「本は、これから」 池澤夏樹編 岩波新書 2010年


「本は、これから」

"それはともかく、ここに集められた文章全体の傾向を要約すれば、「それでも本は残るだろう」ということになる。あるいはそこに「残ってほしい」や、「残すべきだ」や、「残すべく努力しよう」が付け加わると考えても良いかもしれない。
 みんな本を愛している。"

本書「序 本の重さについて(池澤夏樹)」から

 appleのipad第1世代モデルが日本でも発売され「デジタル書籍元年」といわれた2010年、「本は、これから」は出版された。来るべき「デジタル書籍時代」に向けて、本はどうあるべきか、本との付き合いかたがどうなっていくのか、などについて編者の池澤夏樹氏も含めて37人が意見を寄せている。
 その多くは冒頭の引用文のとおり紙の本に対する肯定的な文章である一方、新デバイスであるipadやkindle、電子書籍自体に対しては「まだ信用ならない」という雰囲気が伝わってくる。

 例えば↓の文章。

"検索エンジンを使って、あたかも自分の手で選んだかのような結果だけをスライドショーのように繰り出し続けることと、物理的に本を発見することは同じではない。アルゴリズムを借りたプロセスは、自分と本の中に記憶されない。"

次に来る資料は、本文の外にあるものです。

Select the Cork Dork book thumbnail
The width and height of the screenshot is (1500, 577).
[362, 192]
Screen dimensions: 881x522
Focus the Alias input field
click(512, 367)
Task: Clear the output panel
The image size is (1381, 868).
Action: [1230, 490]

本書「誰もすべての本を知らない(柴野京子)」から,p.111

 柴野氏は、デジタル技術の普及によって本と人との出会い方が変わってきていることへの危惧を寄せている。検索エンジンの進化によって簡単に必要な本に辿り着くことができるが、「そこにある本を読む」「手の届く範囲でめぐってきた本を読む」という本との偶然の出会いの機会を一方で手放すことになるかもしれない。そのことで読書体験の大きなひとつの部分が失われてしまうのではないか、との危惧だ。

 その偶然の機会を誰しもに提供する公共図書館に関係する二氏も文章を寄せている。

"kindleやiPadなどを教育委員会や公民館、小中学校の図書室などから地域の子どもたちや住民へ貸し出すことも検討すべきであろう。最新型のKindleは三〇〇〇冊程度のデータを保持できるが、三〇〇〇冊は移動図書館の一台分の積載量に匹敵する。"

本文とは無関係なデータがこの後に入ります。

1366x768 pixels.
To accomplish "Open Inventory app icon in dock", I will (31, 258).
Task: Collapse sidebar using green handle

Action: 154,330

本書「図書館は、これから(常世田良)」から、p.152

"電子書籍時代の図書館、すなわち電子図書館について考えてみよう。すべての書物は電子的に送られてくるので、そこから書物の表題、著者名、出版社名などの、いわゆる書誌的事項自動的に抽出することはやさしい。"
"従来の情報検索は欲しい情報の書かれているであろう書物を取り出し、あとはどこに書かれているかを探さねばならなかったが、電子図書館での検索では欲しい情報そのものが直接取り出せるわけである。"

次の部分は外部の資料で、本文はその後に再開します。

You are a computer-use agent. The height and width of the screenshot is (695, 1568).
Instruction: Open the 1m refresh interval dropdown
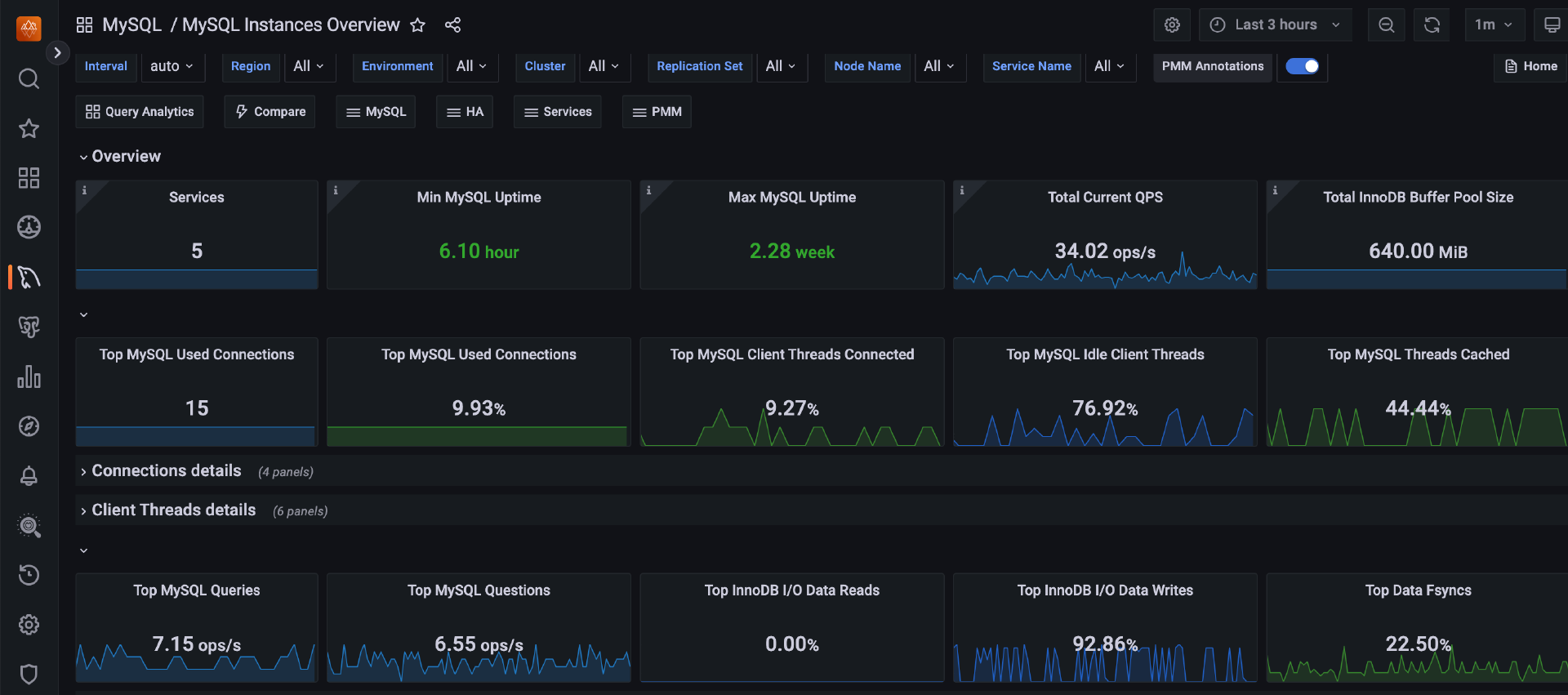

本書「電子書籍のもつ可能性(長尾真)」から、p.166

 引用文のように、二氏はともに電子書籍に対して肯定的と思える意見を述べている。また、本は書かれている情報、コンテンツこそ重要であるという考えも共通している。常世田氏は書籍のコンテンツはテキストや画像のデータで記録し、紙へプリントして読む、あるいは電子デバイスで読むなどの読書の方法は読者に委ねるべきとし、長尾氏は書籍のコンテンツをデータとして活用することに長けているデジタル技術で、これまでの人類の知識を効率的に活用することができる、と期待する。
 公共図書館に関わる二人の文章は、本書全体の傾向とは異なり例外的に「デジタル書籍」を歓迎するかのようで印象的だ。

 「デジタル書籍元年」からまもなく15年経とうとしている。あらためて「デジタル書籍時代」や本や読書について考えてみたい、と思わせる一冊。